I’ve taken excerpts from 3 manifestos written over a 70 year period. I’m not trying to mix and match to paint them in the worst light. Rather, I hope I’ve shown a few ways that humanism has consistently missed the mark in addressing what ails the world. In the end, the fatal flaw of humanism may be found in their statement in Manifesto II: “As nontheists, we begin with humans not God, nature not deity.” And that, my friends, makes about as much sense as grabbing a saw when you need a screwdriver.
Is Christianity Just Wishful Thinking?
I was reading a book by an atheist author who claims to be a former minister yet seems to know very little about Christianity. While the book was heavy on sarcasm and light on reason, there was one point I’d like to address today. In one section, he proclaims that Christians merely “yearn for… an escape from death.” So what about that? Am I, as a Christian, just a victim of deluded, wishful thinking, only too eager to believe death isn’t really the end of me in spite of the cold, hard reality? Let’s work through that today.
Before the comment about Christians yearning for an escape from death, author David Madison proclaims, “There is no exit from death. Period. It is unbecoming to be so afraid of death, and it’s disgraceful that religions have specialized in marketing ways to get out of it.” Let’s start by refreshing our former minister’s memory of some Scriptures that speak on this matter of death, and see if his charge against “religions” applies to Christianity.
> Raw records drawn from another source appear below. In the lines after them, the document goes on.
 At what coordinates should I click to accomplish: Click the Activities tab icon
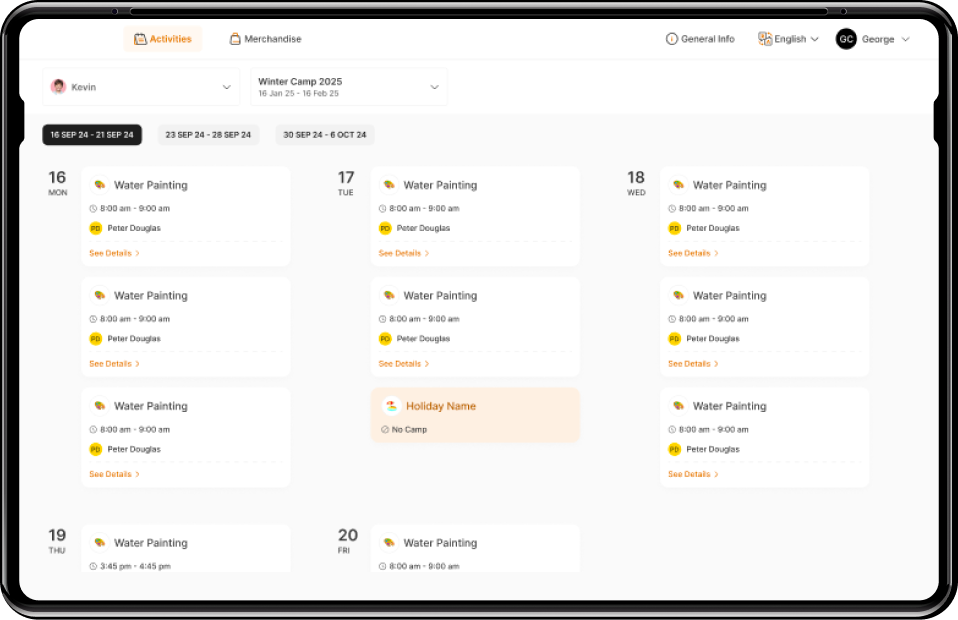tap(138, 38)
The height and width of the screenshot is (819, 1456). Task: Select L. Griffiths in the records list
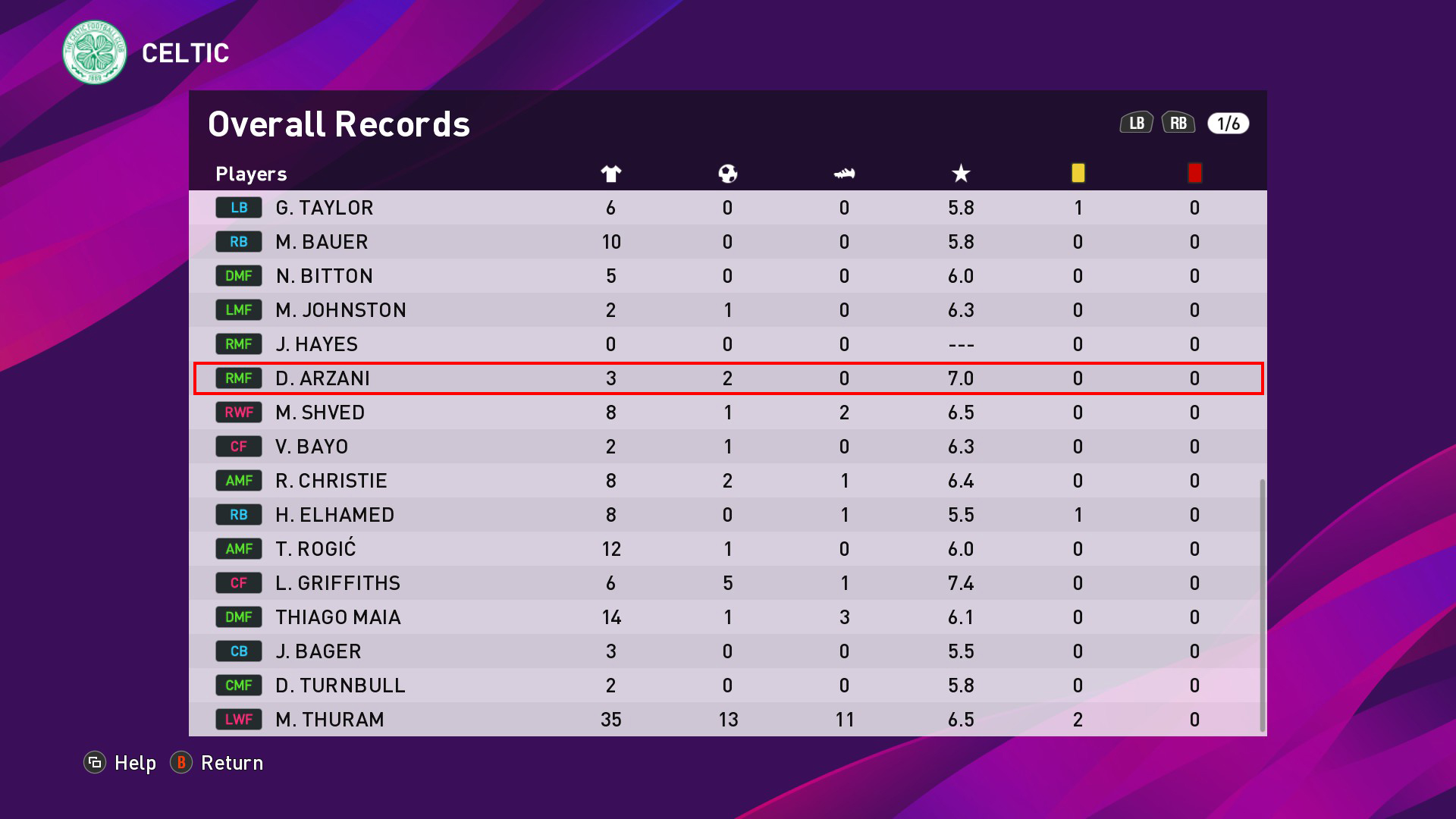[728, 583]
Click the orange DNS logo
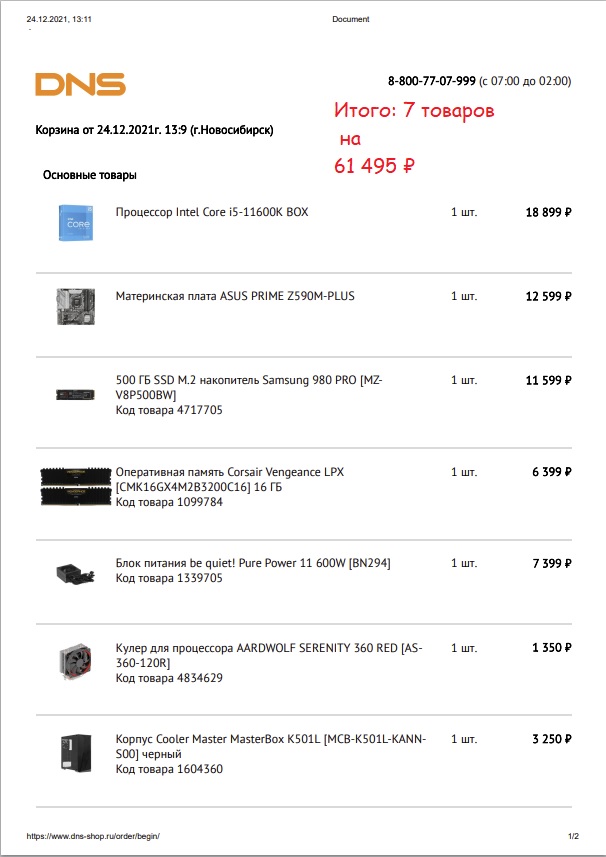The height and width of the screenshot is (857, 606). (x=80, y=84)
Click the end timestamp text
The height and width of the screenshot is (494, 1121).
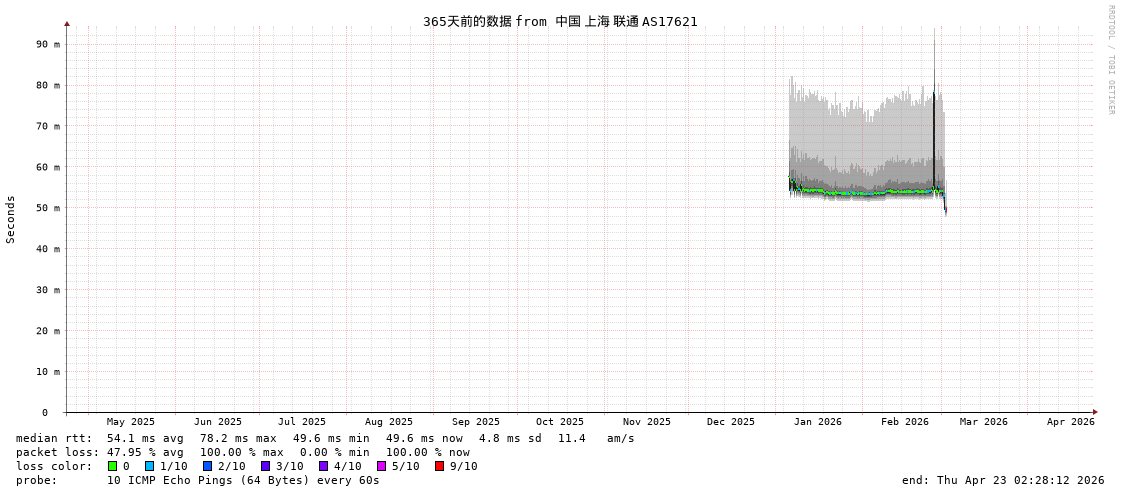click(x=1003, y=480)
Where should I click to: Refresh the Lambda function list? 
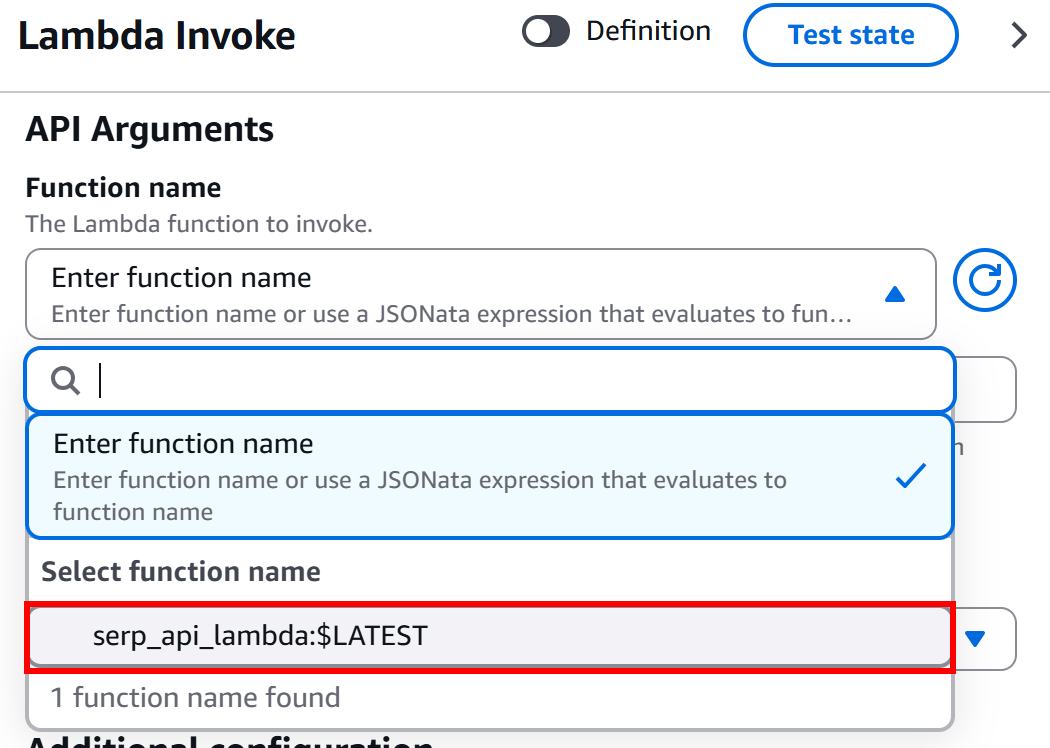984,281
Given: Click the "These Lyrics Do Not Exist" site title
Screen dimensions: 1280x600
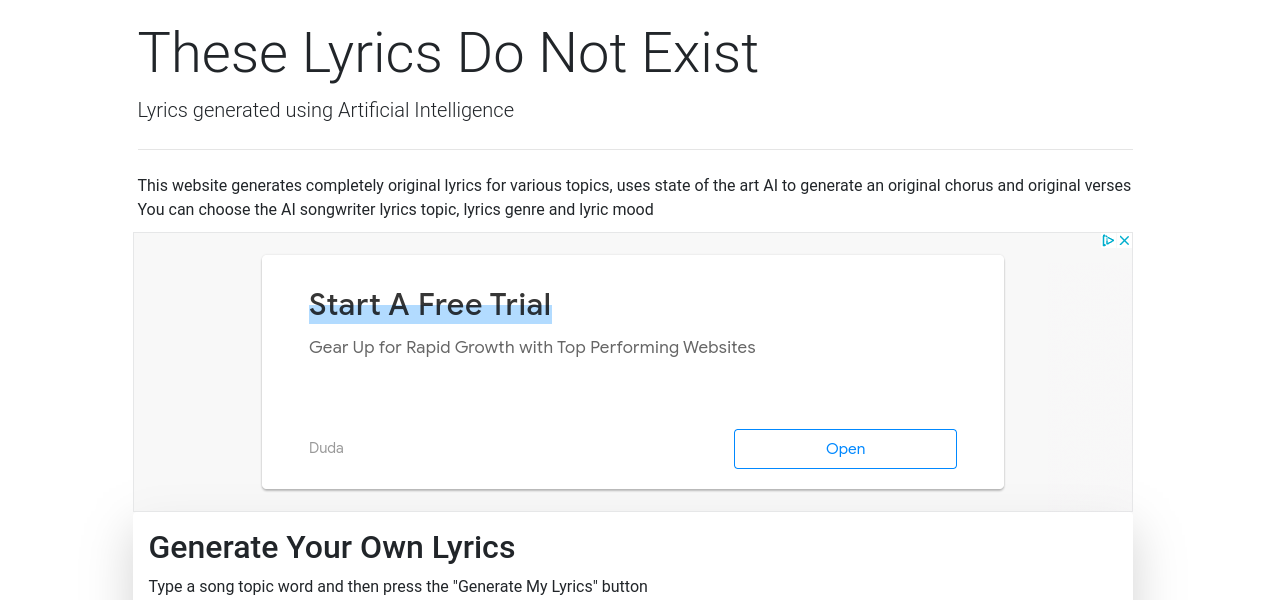Looking at the screenshot, I should pos(447,53).
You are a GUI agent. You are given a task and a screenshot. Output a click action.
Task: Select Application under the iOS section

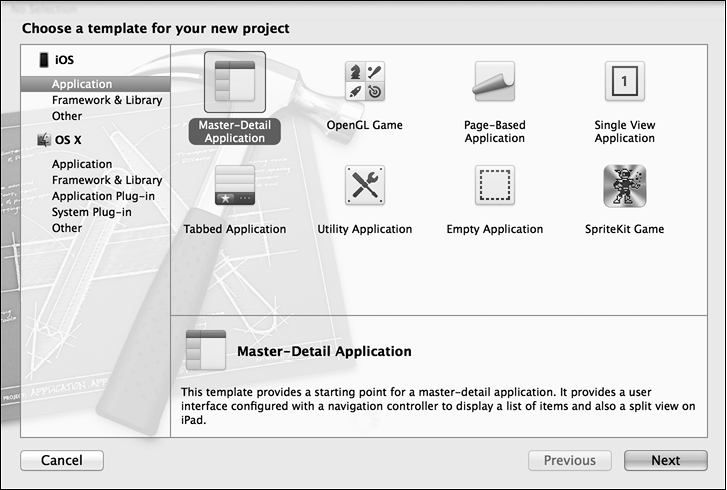[x=82, y=84]
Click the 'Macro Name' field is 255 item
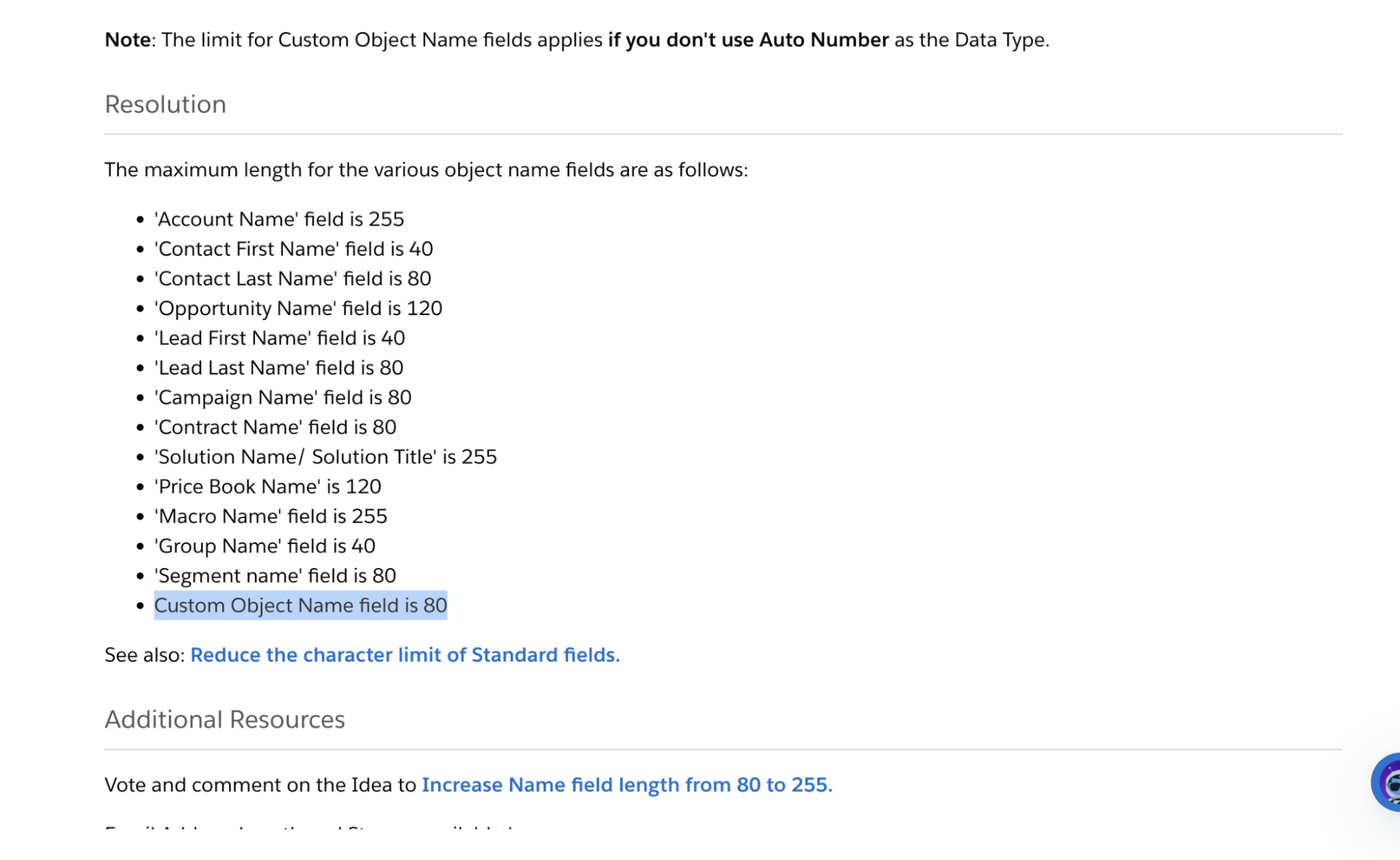 tap(270, 516)
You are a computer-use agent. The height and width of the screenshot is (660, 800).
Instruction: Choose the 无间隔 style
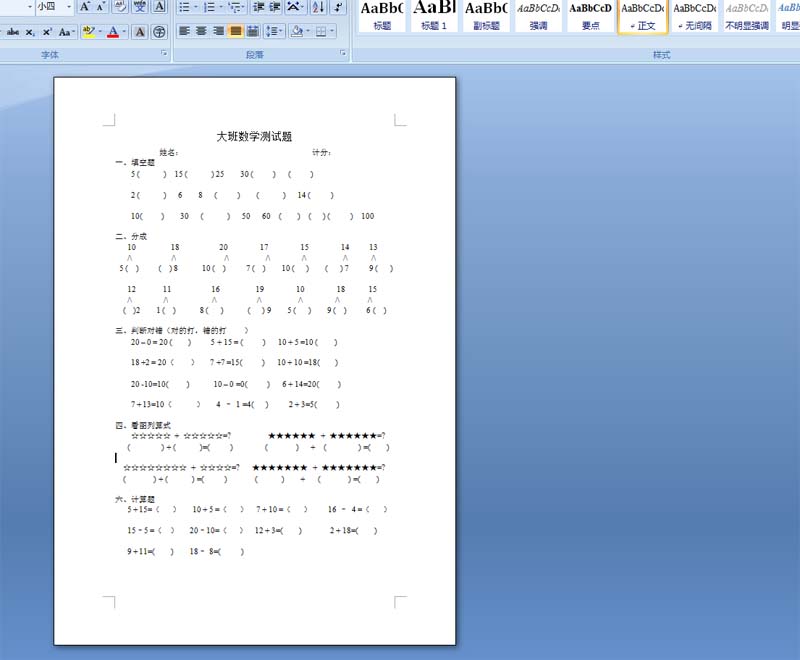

- The author of Hebrews writes that “it is appointed for men to die once and after this comes judgment.” [Heb 9:27] The Christian is under no delusions of either escaping death or death being an escape. Instead, we face it head-on, knowing it is coming.
- Jesus reminded His listeners, “I say to you, My friends, do not be afraid of those who kill the body and after that have no more that they can do. But I will warn you whom to fear: fear the One who, after He has killed, has authority to cast into hell; yes, I tell you, fear Him!” [Lk 12:4-5] We are not to fear death, but rather the wrath of God that justly lies on all of us until we are reconciled to Him.
- Jesus told His disciples that “an hour is coming for everyone who kills you to think that he is offering service to God.” [Jn 16:2] We are to not be surprised when death is a consequence of following Christ.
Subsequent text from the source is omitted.